Added in version 0.2.1.
read_sdmx()
can be used to load SDMX messages stored in local files:
# Use an example ('specimen') file from the test suite
from sdmx.testing import SpecimenCollection
specimen = SpecimenCollection("/path/to/sdmx-test-data")

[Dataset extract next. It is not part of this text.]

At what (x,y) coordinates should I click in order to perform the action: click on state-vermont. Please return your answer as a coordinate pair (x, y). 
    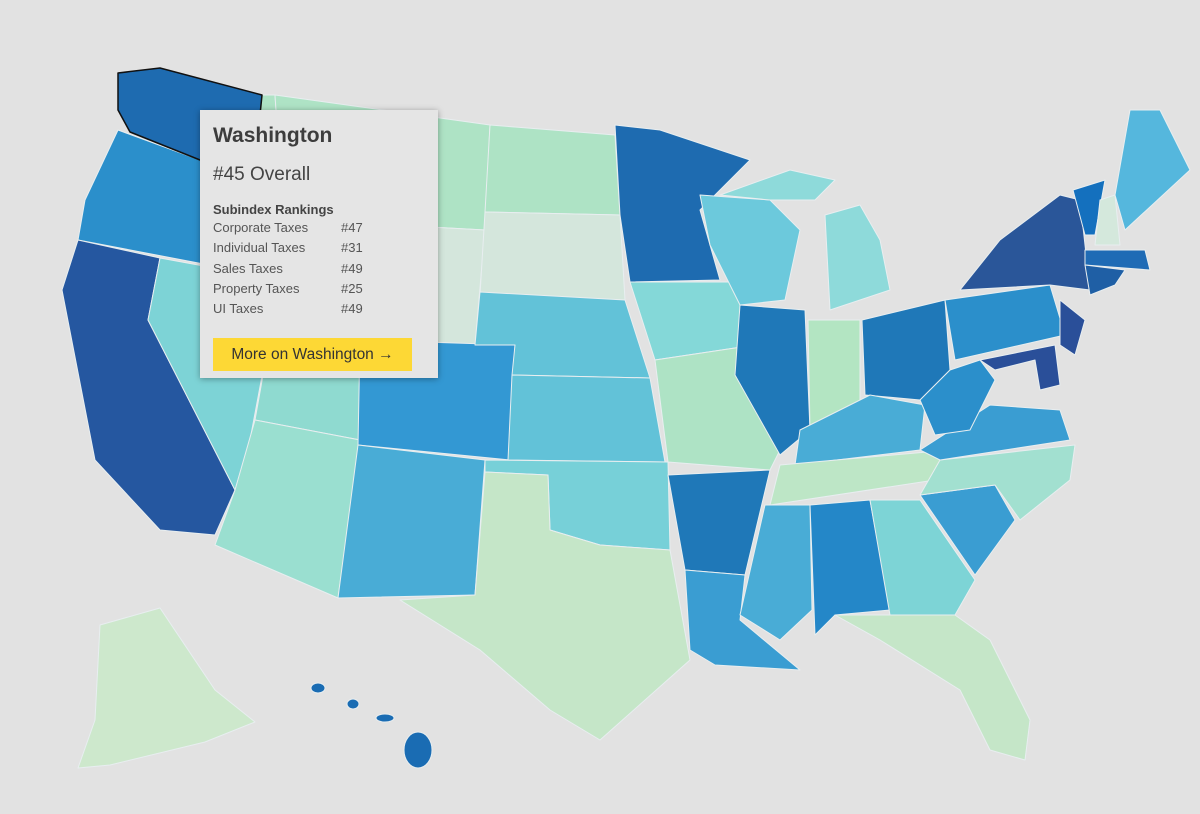
    Looking at the image, I should click on (1089, 208).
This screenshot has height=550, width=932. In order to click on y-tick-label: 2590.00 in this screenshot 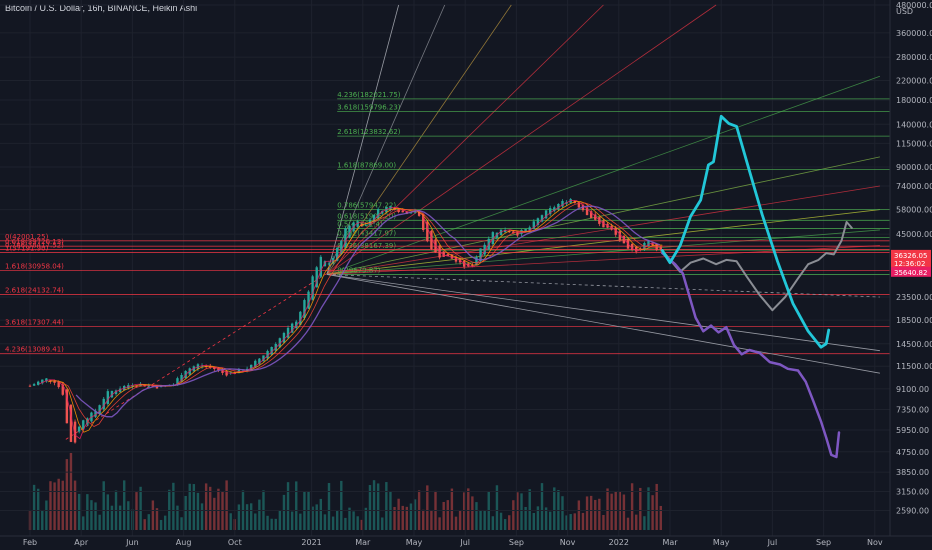, I will do `click(912, 512)`.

# …with time-series exchange rate data from the EU Central Bank
with specimen("ECB_EXR/ng-ts.xml") as f:
sdmx.read_sdmx(f)
Handle errors¶
Message.response
carries the requests.Response.status_code
attribute;
in the successful queries above, the status code is 200
.
The SDMX web services guidelines explain the meaning of other codes.
In addition, if the SDMX server has encountered an error, it may return a Message with a footer containing explanatory notes.
sdmx
exposes footer content as Message.footer
and Footer.text
.
Note
sdmx
raises only HTTP errors with status code between 400 and 499.
Codes >= 500 do not raise an error as the SDMX web services guidelines define special meanings to those codes.
The caller must therefore raise an error if needed.